═══ GIVEN RECORDS ═══
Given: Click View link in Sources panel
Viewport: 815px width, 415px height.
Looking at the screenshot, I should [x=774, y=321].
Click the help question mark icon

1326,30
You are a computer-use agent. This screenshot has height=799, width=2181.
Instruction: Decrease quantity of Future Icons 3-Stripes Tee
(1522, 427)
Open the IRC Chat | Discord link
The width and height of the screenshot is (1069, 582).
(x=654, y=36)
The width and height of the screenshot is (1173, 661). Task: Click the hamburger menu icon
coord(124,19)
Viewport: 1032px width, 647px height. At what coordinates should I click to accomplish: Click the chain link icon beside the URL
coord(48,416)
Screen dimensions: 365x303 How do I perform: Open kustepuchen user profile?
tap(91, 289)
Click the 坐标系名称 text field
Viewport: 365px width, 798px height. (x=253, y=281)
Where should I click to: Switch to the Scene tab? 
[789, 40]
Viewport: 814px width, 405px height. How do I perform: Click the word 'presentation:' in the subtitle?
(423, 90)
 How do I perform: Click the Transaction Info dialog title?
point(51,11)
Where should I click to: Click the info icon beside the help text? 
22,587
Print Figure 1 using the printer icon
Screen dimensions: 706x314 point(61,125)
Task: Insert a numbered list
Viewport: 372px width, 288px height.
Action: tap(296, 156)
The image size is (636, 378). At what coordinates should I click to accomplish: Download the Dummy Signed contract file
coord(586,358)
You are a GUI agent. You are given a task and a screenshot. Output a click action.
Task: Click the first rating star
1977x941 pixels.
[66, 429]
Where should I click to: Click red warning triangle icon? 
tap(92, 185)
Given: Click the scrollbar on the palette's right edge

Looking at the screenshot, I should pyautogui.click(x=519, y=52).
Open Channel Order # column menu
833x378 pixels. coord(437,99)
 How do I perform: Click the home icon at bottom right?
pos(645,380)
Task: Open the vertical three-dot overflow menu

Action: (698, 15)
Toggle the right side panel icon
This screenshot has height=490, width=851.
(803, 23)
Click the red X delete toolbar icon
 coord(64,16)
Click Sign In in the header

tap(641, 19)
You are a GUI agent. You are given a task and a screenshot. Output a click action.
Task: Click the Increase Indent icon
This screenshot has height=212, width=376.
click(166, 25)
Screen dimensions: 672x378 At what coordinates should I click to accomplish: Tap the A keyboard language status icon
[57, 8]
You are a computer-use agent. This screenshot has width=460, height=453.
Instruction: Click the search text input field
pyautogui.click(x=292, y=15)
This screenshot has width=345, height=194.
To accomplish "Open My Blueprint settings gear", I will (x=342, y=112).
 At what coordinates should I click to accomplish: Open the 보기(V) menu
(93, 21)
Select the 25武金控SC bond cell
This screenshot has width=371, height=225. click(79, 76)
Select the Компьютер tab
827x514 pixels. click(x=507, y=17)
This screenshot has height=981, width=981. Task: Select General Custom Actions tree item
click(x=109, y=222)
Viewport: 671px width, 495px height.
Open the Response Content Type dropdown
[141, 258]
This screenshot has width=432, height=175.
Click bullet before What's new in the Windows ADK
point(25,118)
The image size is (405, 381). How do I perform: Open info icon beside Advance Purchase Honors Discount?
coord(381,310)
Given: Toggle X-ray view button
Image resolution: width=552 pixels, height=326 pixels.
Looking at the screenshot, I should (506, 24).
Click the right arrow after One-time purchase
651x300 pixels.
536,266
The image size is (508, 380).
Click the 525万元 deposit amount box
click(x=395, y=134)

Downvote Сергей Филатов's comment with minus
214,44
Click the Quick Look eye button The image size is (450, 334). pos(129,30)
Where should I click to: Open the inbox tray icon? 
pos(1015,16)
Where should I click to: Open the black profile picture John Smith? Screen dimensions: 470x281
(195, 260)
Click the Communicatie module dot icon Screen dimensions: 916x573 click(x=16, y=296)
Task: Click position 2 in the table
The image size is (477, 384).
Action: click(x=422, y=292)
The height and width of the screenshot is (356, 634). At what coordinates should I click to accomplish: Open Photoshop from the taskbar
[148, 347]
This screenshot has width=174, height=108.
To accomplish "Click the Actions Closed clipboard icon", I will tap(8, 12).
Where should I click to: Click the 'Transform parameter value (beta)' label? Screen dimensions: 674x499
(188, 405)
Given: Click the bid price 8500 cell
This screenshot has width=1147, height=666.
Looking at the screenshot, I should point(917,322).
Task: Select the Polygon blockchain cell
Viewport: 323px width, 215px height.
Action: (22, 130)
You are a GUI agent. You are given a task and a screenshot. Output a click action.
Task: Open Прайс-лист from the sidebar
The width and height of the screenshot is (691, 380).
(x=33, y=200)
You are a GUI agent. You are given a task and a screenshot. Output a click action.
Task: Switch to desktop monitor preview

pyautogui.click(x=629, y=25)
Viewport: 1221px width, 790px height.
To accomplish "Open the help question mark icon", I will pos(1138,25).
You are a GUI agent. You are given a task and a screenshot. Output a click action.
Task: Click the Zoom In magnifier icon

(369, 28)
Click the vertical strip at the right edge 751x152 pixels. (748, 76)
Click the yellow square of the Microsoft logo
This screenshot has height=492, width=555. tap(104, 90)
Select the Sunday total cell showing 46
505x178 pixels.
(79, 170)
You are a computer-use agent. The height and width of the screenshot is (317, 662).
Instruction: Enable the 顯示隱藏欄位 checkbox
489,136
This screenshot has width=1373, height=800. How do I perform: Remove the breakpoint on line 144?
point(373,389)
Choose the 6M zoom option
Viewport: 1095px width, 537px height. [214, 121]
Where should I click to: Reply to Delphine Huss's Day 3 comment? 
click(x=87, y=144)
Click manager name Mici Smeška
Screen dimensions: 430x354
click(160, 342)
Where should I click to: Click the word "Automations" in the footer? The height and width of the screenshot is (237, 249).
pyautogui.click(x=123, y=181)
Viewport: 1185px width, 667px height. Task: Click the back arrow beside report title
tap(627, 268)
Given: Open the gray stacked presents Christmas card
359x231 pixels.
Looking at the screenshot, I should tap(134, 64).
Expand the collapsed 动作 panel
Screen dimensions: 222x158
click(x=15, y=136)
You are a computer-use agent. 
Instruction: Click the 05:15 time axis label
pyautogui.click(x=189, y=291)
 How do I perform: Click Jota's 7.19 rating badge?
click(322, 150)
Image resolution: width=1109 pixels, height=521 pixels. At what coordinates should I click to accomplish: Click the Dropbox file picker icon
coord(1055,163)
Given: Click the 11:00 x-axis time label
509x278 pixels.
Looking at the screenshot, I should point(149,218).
═══
#### INSTRUCTIONS TO FOLLOW:
For every line in the listing above that contains "will", copy that line.

#### COMPLETED TASK:
To accomplish "Open My Blueprint settings gear", I will (x=342, y=112).
To accomplish "Click the Actions Closed clipboard icon", I will tap(8, 12).
To accomplish "Open the help question mark icon", I will pos(1138,25).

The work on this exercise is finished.